## WORK TO COMPLETE
Copy out the lines below that hold the word "computer".

## AVAILABLE RECORDS
◇ ◇ ◇ ◇ ◇ ◇ ◇

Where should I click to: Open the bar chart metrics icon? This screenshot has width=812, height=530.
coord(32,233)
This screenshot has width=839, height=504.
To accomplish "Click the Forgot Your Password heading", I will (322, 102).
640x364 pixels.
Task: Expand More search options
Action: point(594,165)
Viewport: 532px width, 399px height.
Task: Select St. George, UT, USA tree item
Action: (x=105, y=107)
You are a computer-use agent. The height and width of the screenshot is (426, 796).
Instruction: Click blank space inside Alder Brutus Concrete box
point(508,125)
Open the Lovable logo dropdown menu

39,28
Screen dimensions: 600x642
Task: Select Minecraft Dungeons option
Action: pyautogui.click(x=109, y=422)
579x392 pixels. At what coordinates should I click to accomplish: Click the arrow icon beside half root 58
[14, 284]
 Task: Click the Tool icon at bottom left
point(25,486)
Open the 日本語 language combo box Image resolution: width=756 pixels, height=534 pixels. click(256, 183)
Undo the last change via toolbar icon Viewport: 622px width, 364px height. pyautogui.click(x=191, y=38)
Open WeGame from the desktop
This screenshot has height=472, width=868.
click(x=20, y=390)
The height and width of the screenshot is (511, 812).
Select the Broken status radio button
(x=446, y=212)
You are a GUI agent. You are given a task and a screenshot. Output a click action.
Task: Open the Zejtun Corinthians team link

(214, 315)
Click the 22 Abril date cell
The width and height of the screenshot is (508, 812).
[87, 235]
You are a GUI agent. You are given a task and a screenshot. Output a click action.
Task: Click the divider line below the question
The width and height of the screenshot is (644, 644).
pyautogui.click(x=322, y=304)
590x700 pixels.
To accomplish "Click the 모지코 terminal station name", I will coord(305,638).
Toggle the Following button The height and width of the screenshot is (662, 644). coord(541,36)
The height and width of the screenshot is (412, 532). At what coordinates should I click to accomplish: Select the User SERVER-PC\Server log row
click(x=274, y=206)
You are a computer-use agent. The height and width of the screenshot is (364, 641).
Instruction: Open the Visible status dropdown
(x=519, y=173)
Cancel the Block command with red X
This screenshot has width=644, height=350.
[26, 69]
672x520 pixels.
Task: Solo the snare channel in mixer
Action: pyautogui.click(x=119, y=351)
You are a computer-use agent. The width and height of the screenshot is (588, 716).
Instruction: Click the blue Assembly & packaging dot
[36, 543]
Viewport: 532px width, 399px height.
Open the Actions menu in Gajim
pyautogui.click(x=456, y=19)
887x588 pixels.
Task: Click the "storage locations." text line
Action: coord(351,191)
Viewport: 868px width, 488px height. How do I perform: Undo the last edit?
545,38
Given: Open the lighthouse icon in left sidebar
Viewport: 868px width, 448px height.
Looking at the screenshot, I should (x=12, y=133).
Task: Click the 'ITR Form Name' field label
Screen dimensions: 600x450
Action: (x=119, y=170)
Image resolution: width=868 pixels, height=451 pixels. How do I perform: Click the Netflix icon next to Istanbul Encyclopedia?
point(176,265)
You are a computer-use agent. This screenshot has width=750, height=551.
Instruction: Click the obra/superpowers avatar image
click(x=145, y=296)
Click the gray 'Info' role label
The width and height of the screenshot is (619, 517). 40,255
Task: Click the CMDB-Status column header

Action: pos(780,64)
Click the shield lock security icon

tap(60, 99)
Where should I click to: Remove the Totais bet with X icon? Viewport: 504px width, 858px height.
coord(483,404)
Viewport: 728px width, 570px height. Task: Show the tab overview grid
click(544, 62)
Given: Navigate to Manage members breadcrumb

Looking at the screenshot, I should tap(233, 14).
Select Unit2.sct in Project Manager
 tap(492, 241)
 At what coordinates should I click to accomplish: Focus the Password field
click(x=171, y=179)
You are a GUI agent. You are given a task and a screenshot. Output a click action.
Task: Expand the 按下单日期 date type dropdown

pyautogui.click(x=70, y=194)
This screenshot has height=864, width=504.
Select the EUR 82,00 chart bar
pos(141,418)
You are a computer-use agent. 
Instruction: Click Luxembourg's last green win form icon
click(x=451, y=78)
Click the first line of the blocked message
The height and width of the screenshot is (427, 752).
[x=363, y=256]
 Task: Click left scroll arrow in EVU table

◇ ◇ ◇ ◇ ◇ ◇ ◇

## ANSWER TO THIS EXERCISE
You are a computer-use agent. The height and width of the screenshot is (426, 796).
You are a computer-use agent. The height and width of the screenshot is (364, 641).
You are a computer-use agent. The width and height of the screenshot is (588, 716).
You are a computer-use agent. This screenshot has width=750, height=551.
You are a computer-use agent. 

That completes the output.